Thursday, May 2, 2013

How America Wrote Japan's Constitution

Revisiting a Constitution Crafted ‘in a Week’
In this Sept. 19, 1950, file photo, Gen. Douglas MacArthur,
 in passenger seat wearing leather jacket, tours the newly
 opened Incheon Front in western Korea during the Korean War.
By Yuka Hayashi
As he steps up his push to revise Japan’s postwar constitution, Prime Minister Shinzo Abe has explained that the 66-year-old basic law of Japan has become obsolete. The Japanese people must “get back our constitution,” Mr. Abe says, as the current one was written by the “occupying forces” of Gen. Douglas MacArthur, when the world was a different place. It was something drafted by “young staffers of the GHQ in a very short period of time,” he wrote in his book “Toward A New Country” published in January. “Just in 10 days or so.”
Mr. Abe’s account of how the constitution was prepared matches those given by some of those “young staffers” themselves. Several of the two dozen or so former American officials who were tasked with writing the draft constitution in 1946 shared their experiences in detail in video interviews conducted two decades ago.
Viewers can access the videos for free on the web site of the Claremont Colleges Digital Library based in California.
Among those interviewed was Richard Poole, who went to Tokyo to work for General Headquarters as a 26-year-old State Department official in 1946. Mr. Poole, now deceased, discussed how he and a couple of other young officials were assigned to draw up a section that determined Japan’s current imperial system, including the role of the emperor.
“We were told–it was a total surprise to most of us–you are to draft a new constitution for Japan and you’ll complete the work in a week. We were thunderstruck by this assignment,” he said. “Here we were a group of officers, although not a single one of us was a career officer and we were all from different walks of civilian life. We were hardly comparable to the founding fathers who drafted our constitution in the U.S.”

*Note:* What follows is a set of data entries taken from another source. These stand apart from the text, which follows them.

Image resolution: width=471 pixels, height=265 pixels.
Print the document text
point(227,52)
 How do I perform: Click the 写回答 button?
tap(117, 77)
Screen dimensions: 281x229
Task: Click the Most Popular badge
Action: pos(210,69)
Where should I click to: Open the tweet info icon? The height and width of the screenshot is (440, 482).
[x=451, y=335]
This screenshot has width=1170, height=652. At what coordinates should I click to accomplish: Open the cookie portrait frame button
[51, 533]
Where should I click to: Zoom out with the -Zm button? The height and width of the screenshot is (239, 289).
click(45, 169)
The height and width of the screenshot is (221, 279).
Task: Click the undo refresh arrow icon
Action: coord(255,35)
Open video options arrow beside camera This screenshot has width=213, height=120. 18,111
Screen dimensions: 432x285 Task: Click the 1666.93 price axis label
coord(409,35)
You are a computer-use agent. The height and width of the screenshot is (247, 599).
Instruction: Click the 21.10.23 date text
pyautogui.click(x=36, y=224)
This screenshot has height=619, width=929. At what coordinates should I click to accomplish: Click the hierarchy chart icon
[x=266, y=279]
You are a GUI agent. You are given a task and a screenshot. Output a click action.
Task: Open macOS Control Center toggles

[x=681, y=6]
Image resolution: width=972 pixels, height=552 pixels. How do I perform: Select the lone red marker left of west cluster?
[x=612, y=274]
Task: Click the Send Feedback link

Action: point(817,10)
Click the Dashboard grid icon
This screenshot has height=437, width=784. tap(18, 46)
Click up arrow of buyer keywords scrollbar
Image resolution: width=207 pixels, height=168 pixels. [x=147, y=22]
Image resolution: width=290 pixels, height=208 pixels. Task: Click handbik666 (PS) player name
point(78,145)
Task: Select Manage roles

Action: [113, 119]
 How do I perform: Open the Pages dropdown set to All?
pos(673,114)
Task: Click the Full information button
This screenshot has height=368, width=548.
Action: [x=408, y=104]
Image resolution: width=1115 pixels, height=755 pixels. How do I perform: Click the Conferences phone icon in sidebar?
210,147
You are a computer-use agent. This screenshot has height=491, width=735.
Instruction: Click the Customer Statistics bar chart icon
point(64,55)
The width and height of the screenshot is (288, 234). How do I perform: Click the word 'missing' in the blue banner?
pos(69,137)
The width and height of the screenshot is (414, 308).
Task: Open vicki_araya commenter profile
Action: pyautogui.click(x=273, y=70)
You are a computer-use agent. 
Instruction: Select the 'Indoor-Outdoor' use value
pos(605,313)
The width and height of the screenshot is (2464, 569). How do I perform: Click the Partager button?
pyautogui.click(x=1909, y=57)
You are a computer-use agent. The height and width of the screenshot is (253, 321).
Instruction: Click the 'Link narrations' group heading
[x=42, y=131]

Another participant was Theodore McNelly, who was a 26-year-old intelligence officer working for Gen. MacArthur at his office in Tokyo’s Hibiya neighborhood. He later became a Japan studies scholar. Mr. McNelly, who passed away in 2008, was assigned to the group that drafted Article 9–probably the most controversial part of the constitution in which Japan renounced war and the possession of a military.
Mr. McNelly explained how Gen. MacArthur and Maj. Gen. Courtney Whitney, who as a lawyer led the efforts to prepare the constitution, decided that GHQ had to draw up the draft “as a kind of a model to guide the Japanese.” This came after they determined the document prepared by the cabinet of then Prime Minister Kijuro Shidehara was “really inadequate.”
Writing of the draft, Mr. McNelly said, was such a rush. “We had more materials than we had time to study them,” he said. “When you had to do this in a week, there wasn’t time to do a great deal of historical research.”